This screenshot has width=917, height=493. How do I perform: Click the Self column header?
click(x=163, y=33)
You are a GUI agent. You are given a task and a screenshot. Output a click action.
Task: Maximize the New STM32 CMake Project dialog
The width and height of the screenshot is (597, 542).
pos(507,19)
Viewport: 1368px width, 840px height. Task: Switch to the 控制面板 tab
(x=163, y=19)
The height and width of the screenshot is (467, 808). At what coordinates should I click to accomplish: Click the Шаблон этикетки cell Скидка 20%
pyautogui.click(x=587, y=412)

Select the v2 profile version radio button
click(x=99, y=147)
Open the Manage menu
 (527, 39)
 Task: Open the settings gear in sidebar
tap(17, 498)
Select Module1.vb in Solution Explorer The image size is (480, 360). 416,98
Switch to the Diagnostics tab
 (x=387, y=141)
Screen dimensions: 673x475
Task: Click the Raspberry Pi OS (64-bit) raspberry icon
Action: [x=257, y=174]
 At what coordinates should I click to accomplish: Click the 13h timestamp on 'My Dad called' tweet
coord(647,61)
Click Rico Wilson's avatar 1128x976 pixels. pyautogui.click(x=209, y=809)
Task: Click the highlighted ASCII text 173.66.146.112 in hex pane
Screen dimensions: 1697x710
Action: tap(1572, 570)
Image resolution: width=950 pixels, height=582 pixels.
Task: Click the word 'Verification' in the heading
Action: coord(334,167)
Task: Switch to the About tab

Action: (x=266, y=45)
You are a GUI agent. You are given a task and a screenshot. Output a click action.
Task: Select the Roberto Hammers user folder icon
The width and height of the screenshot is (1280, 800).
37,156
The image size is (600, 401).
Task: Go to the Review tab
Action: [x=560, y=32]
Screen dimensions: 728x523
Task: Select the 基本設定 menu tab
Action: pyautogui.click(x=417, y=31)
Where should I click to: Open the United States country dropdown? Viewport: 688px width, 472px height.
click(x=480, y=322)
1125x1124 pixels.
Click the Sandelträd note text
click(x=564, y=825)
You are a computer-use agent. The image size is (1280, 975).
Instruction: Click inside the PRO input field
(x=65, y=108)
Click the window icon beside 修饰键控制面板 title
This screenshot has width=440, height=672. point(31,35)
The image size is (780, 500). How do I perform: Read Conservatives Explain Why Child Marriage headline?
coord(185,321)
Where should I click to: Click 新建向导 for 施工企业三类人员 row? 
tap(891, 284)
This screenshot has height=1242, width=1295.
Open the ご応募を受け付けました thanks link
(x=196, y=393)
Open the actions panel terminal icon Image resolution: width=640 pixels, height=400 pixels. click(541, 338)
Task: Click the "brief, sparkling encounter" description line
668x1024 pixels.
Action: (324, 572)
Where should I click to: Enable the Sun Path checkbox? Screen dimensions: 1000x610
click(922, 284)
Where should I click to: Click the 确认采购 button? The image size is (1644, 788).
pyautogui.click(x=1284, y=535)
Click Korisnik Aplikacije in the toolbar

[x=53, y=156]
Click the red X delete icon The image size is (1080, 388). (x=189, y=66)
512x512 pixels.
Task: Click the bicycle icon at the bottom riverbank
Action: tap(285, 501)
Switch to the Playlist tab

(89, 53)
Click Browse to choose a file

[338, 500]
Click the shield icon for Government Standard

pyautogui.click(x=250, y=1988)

- - -

▸ Problem description
With no word added or dropped, repeat the entire listing.

▸ Solution
This screenshot has width=917, height=493. How do I perform: Click the Self column header?
click(x=163, y=33)
You are a GUI agent. You are given a task and a screenshot. Output a click action.
Task: Maximize the New STM32 CMake Project dialog
The width and height of the screenshot is (597, 542).
pos(507,19)
Viewport: 1368px width, 840px height. Task: Switch to the 控制面板 tab
(x=163, y=19)
The height and width of the screenshot is (467, 808). At what coordinates should I click to accomplish: Click the Шаблон этикетки cell Скидка 20%
pyautogui.click(x=587, y=412)

Select the v2 profile version radio button
click(x=99, y=147)
Open the Manage menu
 (527, 39)
 Task: Open the settings gear in sidebar
tap(17, 498)
Select Module1.vb in Solution Explorer The image size is (480, 360). 416,98
Switch to the Diagnostics tab
 (x=387, y=141)
Screen dimensions: 673x475
Task: Click the Raspberry Pi OS (64-bit) raspberry icon
Action: [x=257, y=174]
 At what coordinates should I click to accomplish: Click the 13h timestamp on 'My Dad called' tweet
coord(647,61)
Click Rico Wilson's avatar 1128x976 pixels. pyautogui.click(x=209, y=809)
Task: Click the highlighted ASCII text 173.66.146.112 in hex pane
Screen dimensions: 1697x710
Action: tap(1572, 570)
Image resolution: width=950 pixels, height=582 pixels.
Task: Click the word 'Verification' in the heading
Action: coord(334,167)
Task: Switch to the About tab

Action: (x=266, y=45)
You are a GUI agent. You are given a task and a screenshot. Output a click action.
Task: Select the Roberto Hammers user folder icon
The width and height of the screenshot is (1280, 800).
37,156
The image size is (600, 401).
Task: Go to the Review tab
Action: [x=560, y=32]
Screen dimensions: 728x523
Task: Select the 基本設定 menu tab
Action: pyautogui.click(x=417, y=31)
Where should I click to: Open the United States country dropdown? Viewport: 688px width, 472px height.
click(x=480, y=322)
1125x1124 pixels.
Click the Sandelträd note text
click(x=564, y=825)
You are a computer-use agent. The image size is (1280, 975).
Instruction: Click inside the PRO input field
(x=65, y=108)
Click the window icon beside 修饰键控制面板 title
This screenshot has width=440, height=672. point(31,35)
The image size is (780, 500). How do I perform: Read Conservatives Explain Why Child Marriage headline?
coord(185,321)
Where should I click to: Click 新建向导 for 施工企业三类人员 row? 
tap(891, 284)
This screenshot has height=1242, width=1295.
Open the ご応募を受け付けました thanks link
(x=196, y=393)
Open the actions panel terminal icon Image resolution: width=640 pixels, height=400 pixels. click(541, 338)
Task: Click the "brief, sparkling encounter" description line
668x1024 pixels.
Action: (324, 572)
Where should I click to: Enable the Sun Path checkbox? Screen dimensions: 1000x610
click(922, 284)
Where should I click to: Click the 确认采购 button? The image size is (1644, 788).
pyautogui.click(x=1284, y=535)
Click Korisnik Aplikacije in the toolbar

[x=53, y=156]
Click the red X delete icon The image size is (1080, 388). (x=189, y=66)
512x512 pixels.
Task: Click the bicycle icon at the bottom riverbank
Action: tap(285, 501)
Switch to the Playlist tab

(89, 53)
Click Browse to choose a file

[338, 500]
Click the shield icon for Government Standard

pyautogui.click(x=250, y=1988)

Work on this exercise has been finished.